MATERIAL FOR THIS EXERCISE
- - -

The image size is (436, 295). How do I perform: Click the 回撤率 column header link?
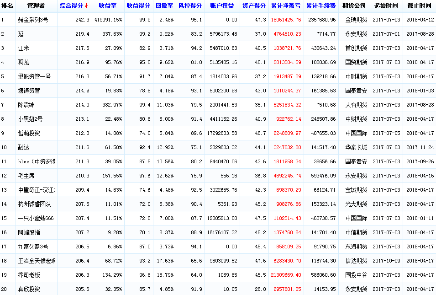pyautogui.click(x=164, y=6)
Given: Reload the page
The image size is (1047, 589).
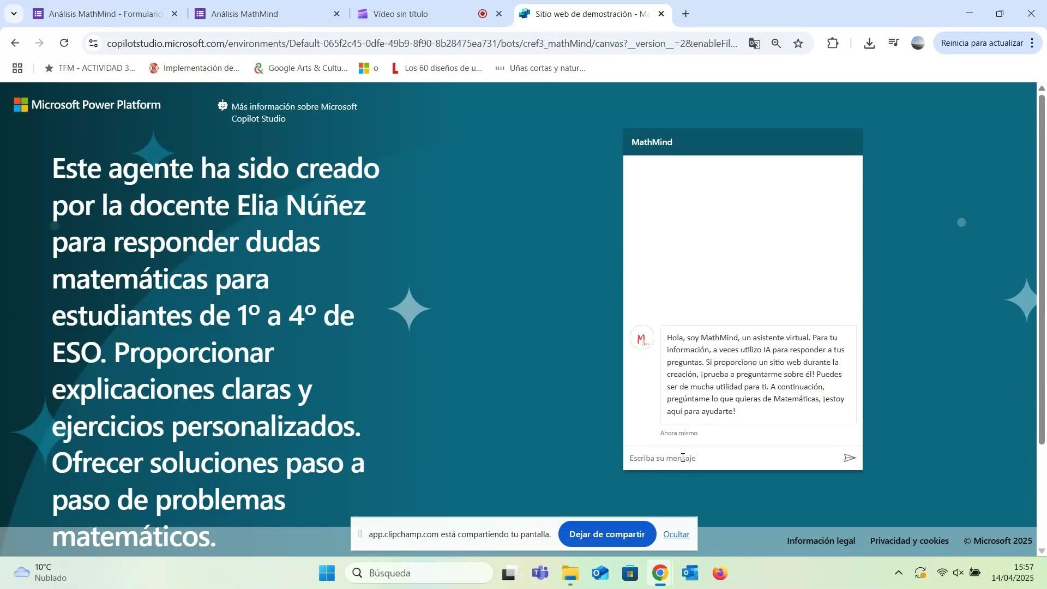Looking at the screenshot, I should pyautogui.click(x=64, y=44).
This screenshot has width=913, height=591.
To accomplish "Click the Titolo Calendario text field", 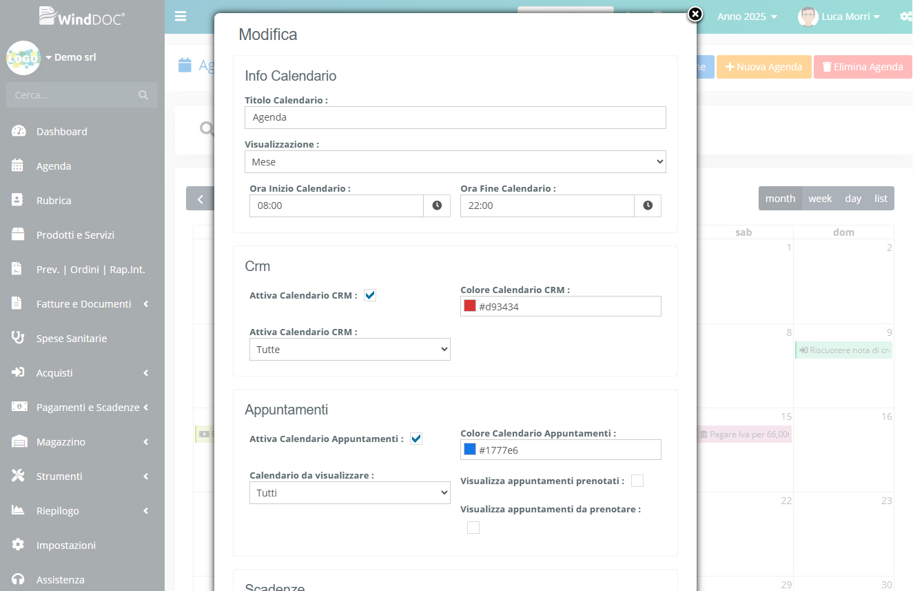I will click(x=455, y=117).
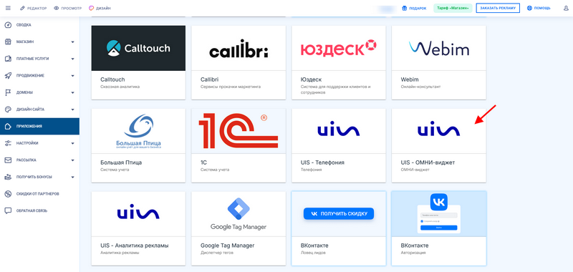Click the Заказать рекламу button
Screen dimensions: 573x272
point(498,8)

- - -

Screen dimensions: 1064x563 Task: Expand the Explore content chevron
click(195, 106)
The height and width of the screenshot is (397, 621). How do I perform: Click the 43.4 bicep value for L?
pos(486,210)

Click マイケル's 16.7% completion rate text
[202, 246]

- - -

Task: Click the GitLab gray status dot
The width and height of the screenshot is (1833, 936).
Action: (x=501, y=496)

- - -

SHORT PROBLEM
Pull out every line of the records above that contains the string "Task".

THE SOLUTION
Screen dimensions: 1064x563 Task: Expand the Explore content chevron
Task: Click the GitLab gray status dot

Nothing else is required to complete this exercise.